Source text
• • •
3 · Variant perception

Cheapest Amazon since 2008 — only if you trust the denominator

  • The 17.2× anchor. EV/EBITDA sits ~1σ below the 10-year mean of 28.4× — the entire bull deck rests on this print. Strip the FY25 tailwinds and the underlying multiple is closer to 19–20×, in line with the 5-year average of 20.3×.
  • $15.2B Anthropic mark. An unrealized fair-value gain on Anthropic preferred stock sits in Other Income — 16% of pretax — and lifts FY25 EPS by an estimated $1.10–$1.30 net of tax. Reverses one-for-one on a flat or down round.
  • $24B DPO stretch + $4B tax windfall. Days payable extended from 100 to 111 in one year while accounts payable grew 29% on 9% COGS growth; the 2025 Tax Act bonus depreciation cut cash taxes from $12.3B to $8.3B. Together these inflated FY25 CFO by roughly $28B.
The Q2 10-Q in late July refreshes the AP balance and the next Anthropic mark in the same disclosure — that single window resolves more of the disagreement than any other event in the next six months.
4 · Money picture

A $717B retailer that mostly sells cloud and ads

$716.9B
Revenue (FY2025) +12% YoY
11.2%
Operating margin record; 5.3% in FY21
57%
AWS share of operating profit on 18% of revenue
$80B
Ad revenue run-rate +22% YoY

AWS earns 35¢ on the dollar; North America retail earns 7¢; International earns 3¢. Three quarters of operating profit comes from cloud and advertising — the rest of the company is a captive consumer flywheel that monetizes through 3P-seller fees and ad inventory. Operating margin doubled in two years; the open question is whether $200B of capex compresses it back as depreciation lands.

5 · Catalyst calendar

Two prints decide it; the FTC monopoly trial slipped to 2027

  • Late July 2026 — Q2 FY26 print. First test of the Q1 trajectory off a tougher comp, with a $1B Amazon Leo cost step-up and the OI guide ($20–24B) running slightly below sell-side. The 10-Q discloses the AP balance and refreshed AWS backlog — the cleanest single read on the variant view.
  • Late October 2026 — Q3 FY26 print. The pivot. FY25's $132B capex begins flowing through depreciation; the bull case requires AWS segment margin above 33% with growth above 25%. A miss on either side moves the stock 10% in a session.
  • H2 FY26 — next Anthropic external mark. A flat or down round reverses $1+/share of GAAP EPS in a single line and reframes whether FY25 was the run-rate. The FTC monopoly bench trial — once the dominant 2026 risk — has been pushed to February 9, 2027.
6 · Bull and Bear

Lean long, wait for confirmation — the franchise favors the bull, the entry doesn't

  • For. 17.2× EV/EBITDA is a generational floor for this franchise; AWS just reaccelerated to 24% in Q4 and 28% in Q1 FY26 — a 15-quarter high — on $244B of contracted backlog with named wins from OpenAI, Visa, BlackRock, Adobe, and the Meta–Graviton deal signed April 24.
  • For. Operating cash flow ($139.5B) already funds the $200B capex line; the balance sheet has actively de-leveraged through the build (D/E from 0.96 to 0.37 in three years). North America retail margin doubled to 9% over eight quarters as cost-to-serve fell.
• • •
Given information

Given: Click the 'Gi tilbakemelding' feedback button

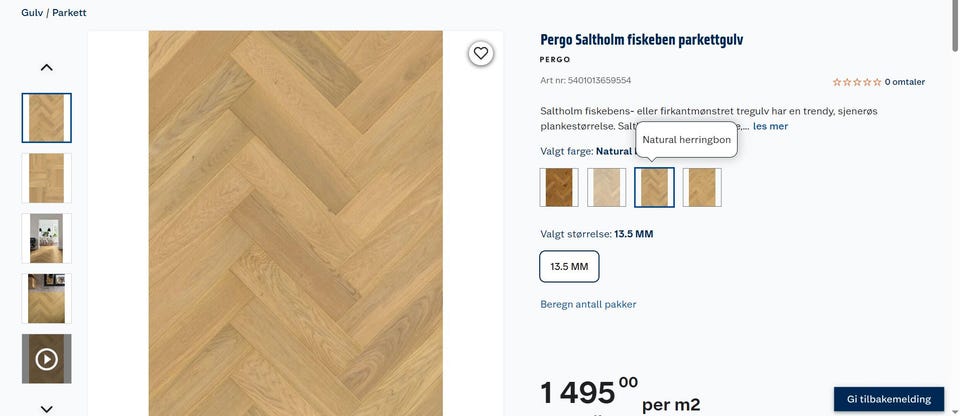Looking at the screenshot, I should pos(888,399).
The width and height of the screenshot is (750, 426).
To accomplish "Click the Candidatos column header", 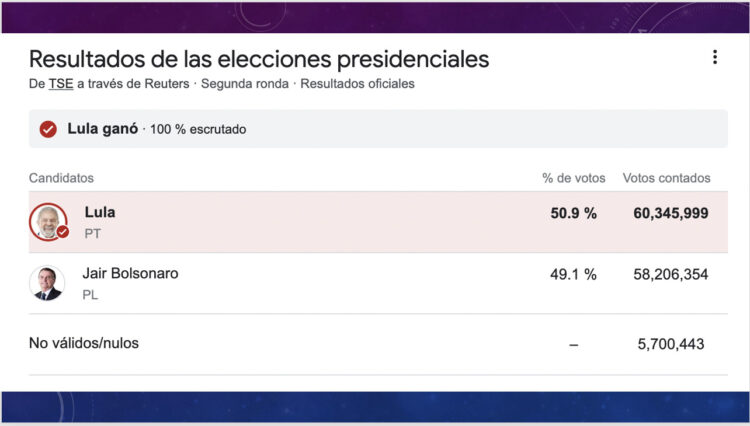I will coord(61,178).
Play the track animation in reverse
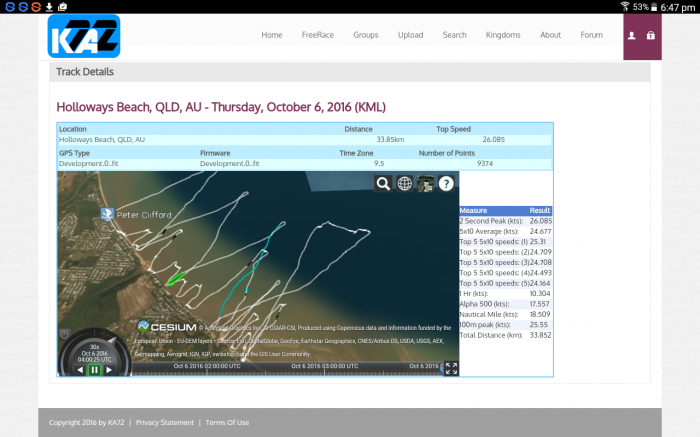 pos(80,370)
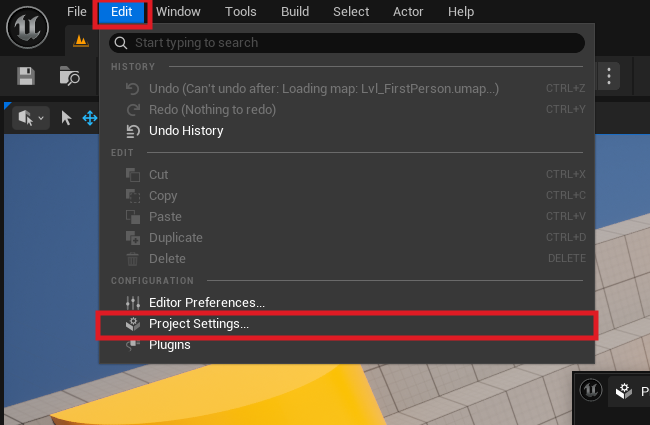The height and width of the screenshot is (425, 650).
Task: Open the File menu
Action: pos(77,12)
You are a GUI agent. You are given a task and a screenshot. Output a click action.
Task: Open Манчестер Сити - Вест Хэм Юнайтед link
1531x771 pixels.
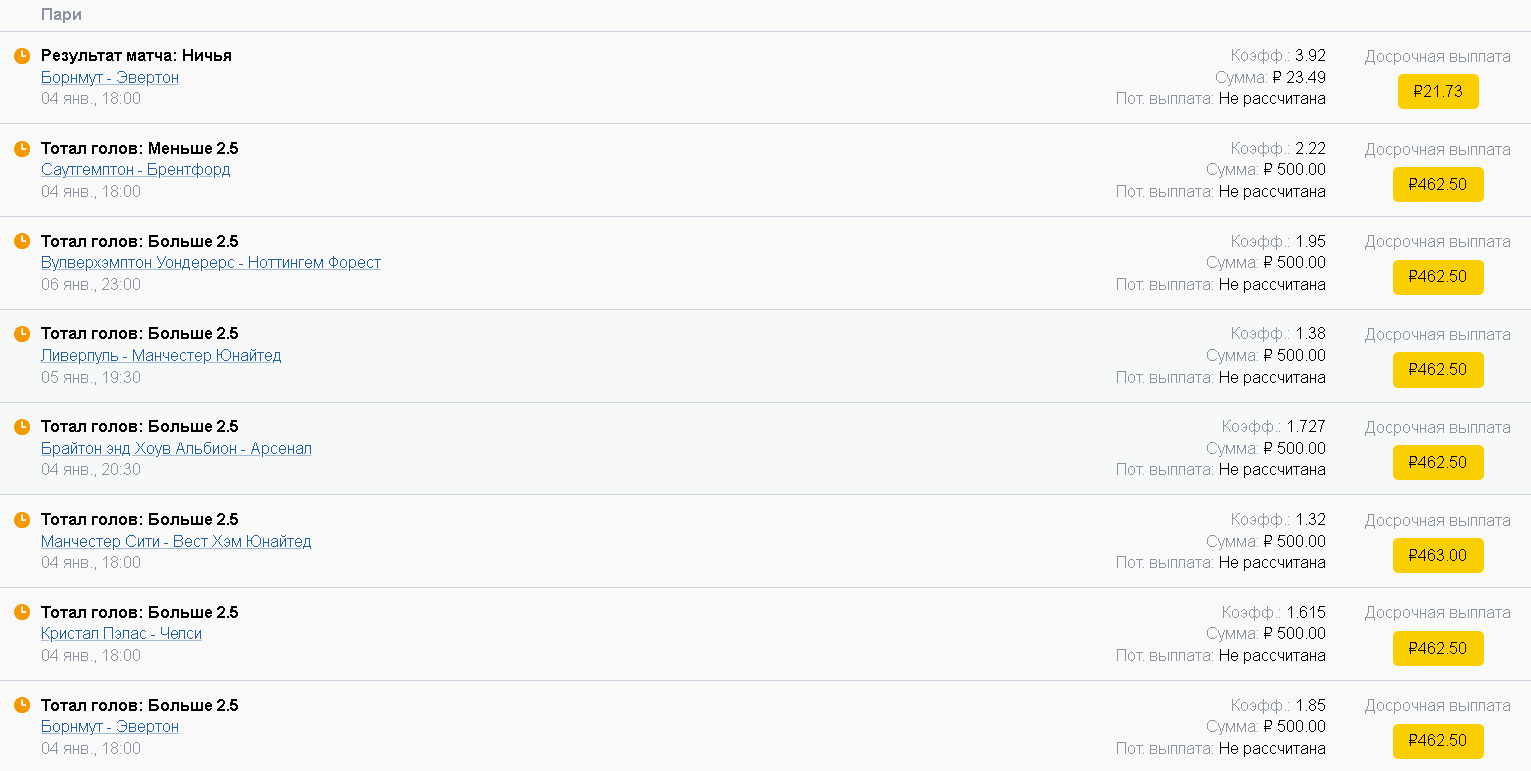pyautogui.click(x=176, y=541)
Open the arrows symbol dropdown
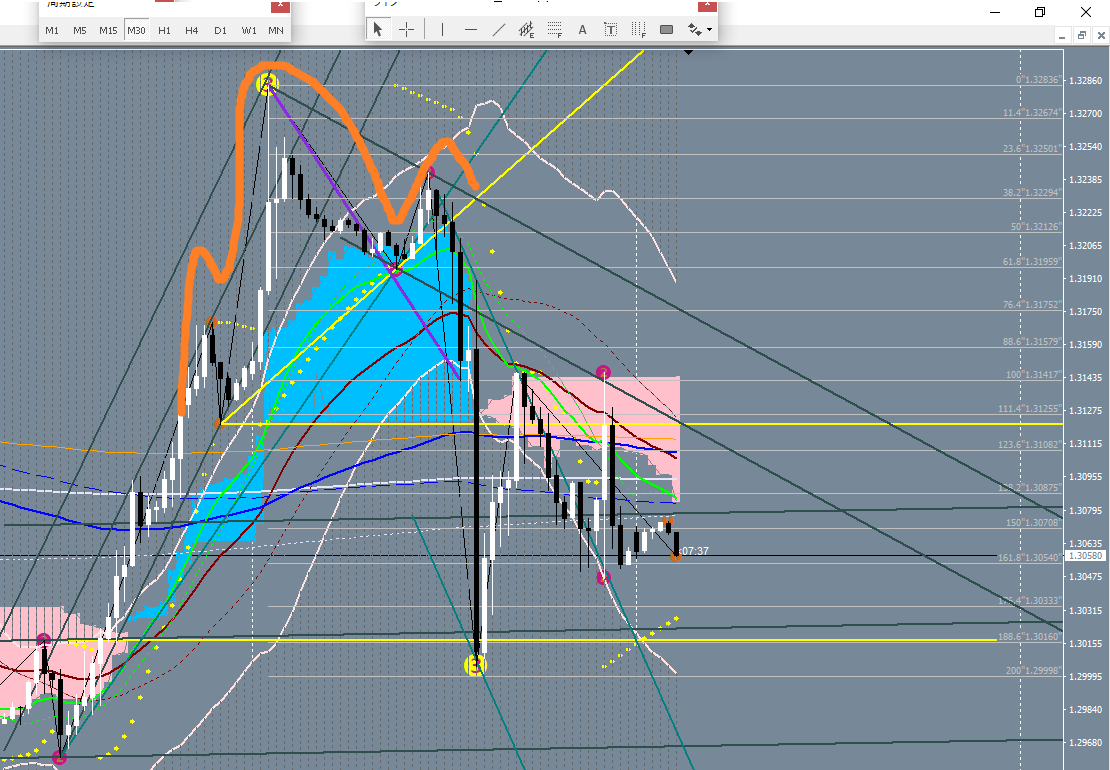 pos(699,30)
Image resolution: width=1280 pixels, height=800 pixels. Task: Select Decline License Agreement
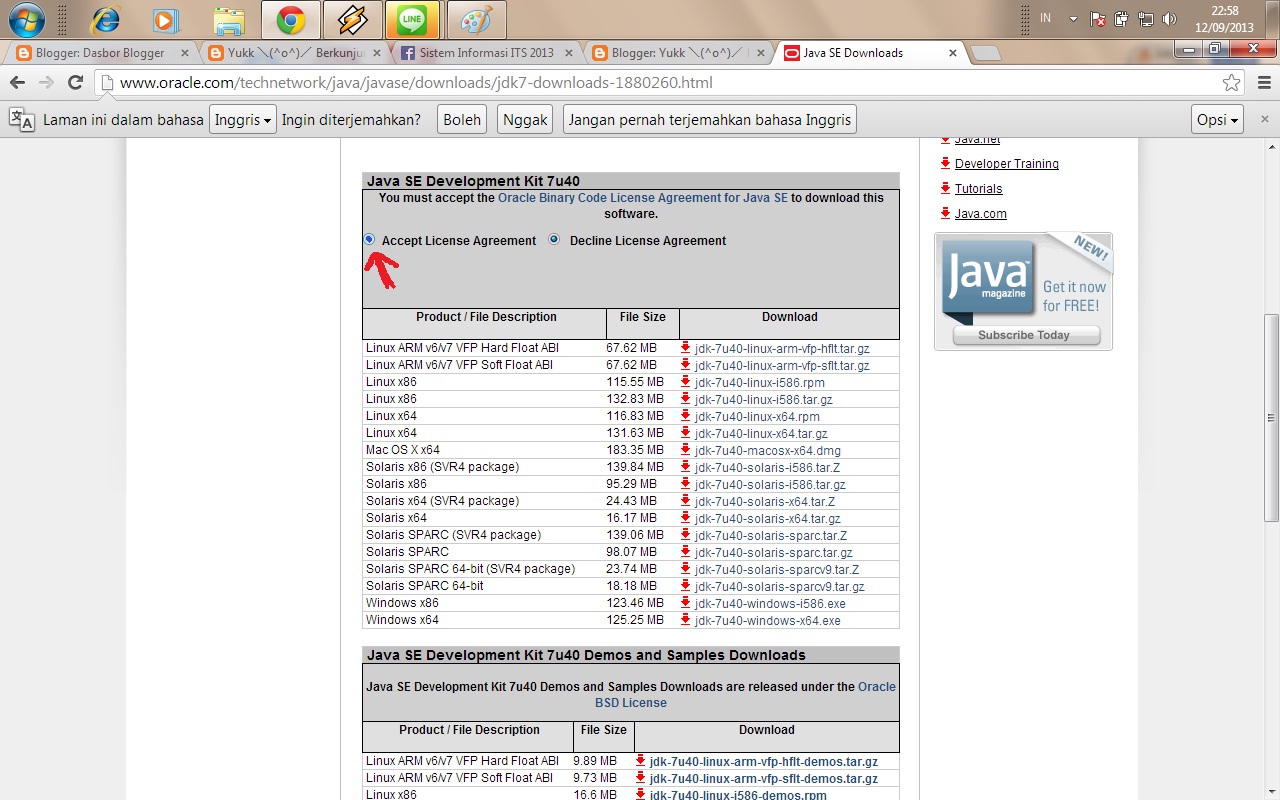click(x=554, y=240)
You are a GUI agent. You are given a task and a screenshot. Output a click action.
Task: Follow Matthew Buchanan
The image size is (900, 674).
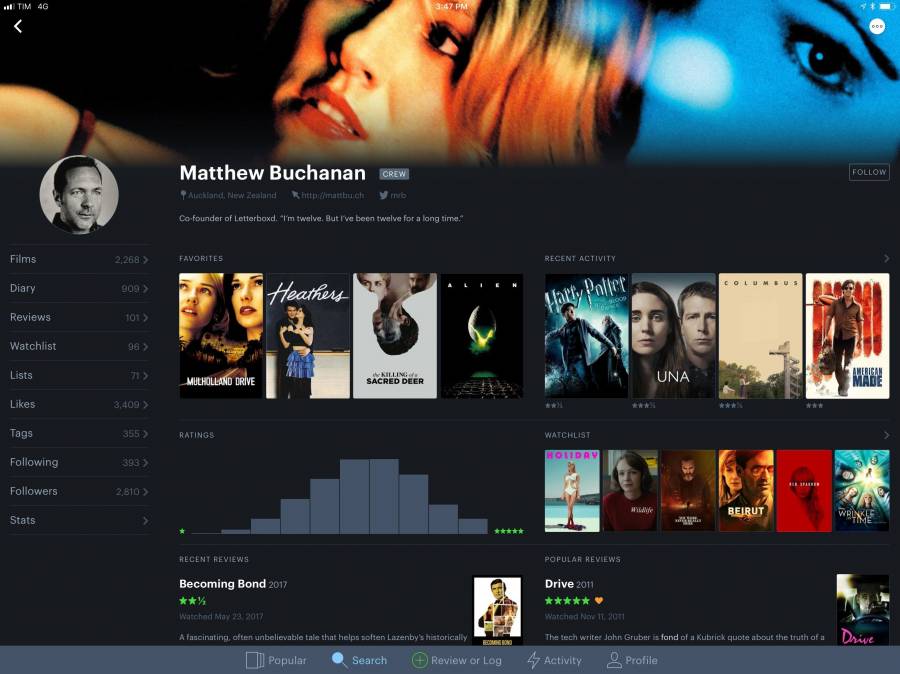pyautogui.click(x=869, y=172)
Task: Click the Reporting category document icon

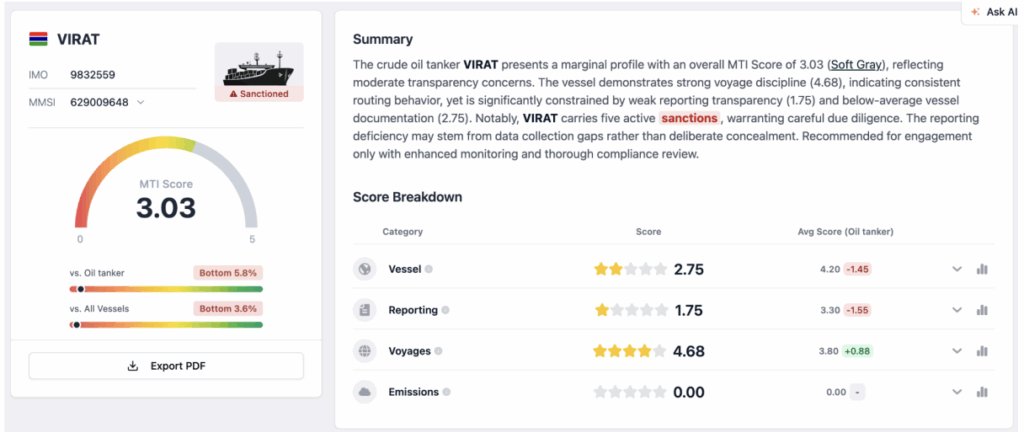Action: coord(364,310)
• • •
Check your understanding
1. Echo word for word the part of the Amazon analysis that opens with the words containing "3 · Variant" and closes with "or down round.".
2. In the Amazon analysis, what date has the FTC monopoly bench trial been pushed to?
The material stands apart from the Amazon analysis.

Solutions in order
1.
3 · Variant perception

Cheapest Amazon since 2008 — only if you trust the denominator

  • The 17.2× anchor. EV/EBITDA sits ~1σ below the 10-year mean of 28.4× — the entire bull deck rests on this print. Strip the FY25 tailwinds and the underlying multiple is closer to 19–20×, in line with the 5-year average of 20.3×.
  • $15.2B Anthropic mark. An unrealized fair-value gain on Anthropic preferred stock sits in Other Income — 16% of pretax — and lifts FY25 EPS by an estimated $1.10–$1.30 net of tax. Reverses one-for-one on a flat or down round.

2. February 9, 2027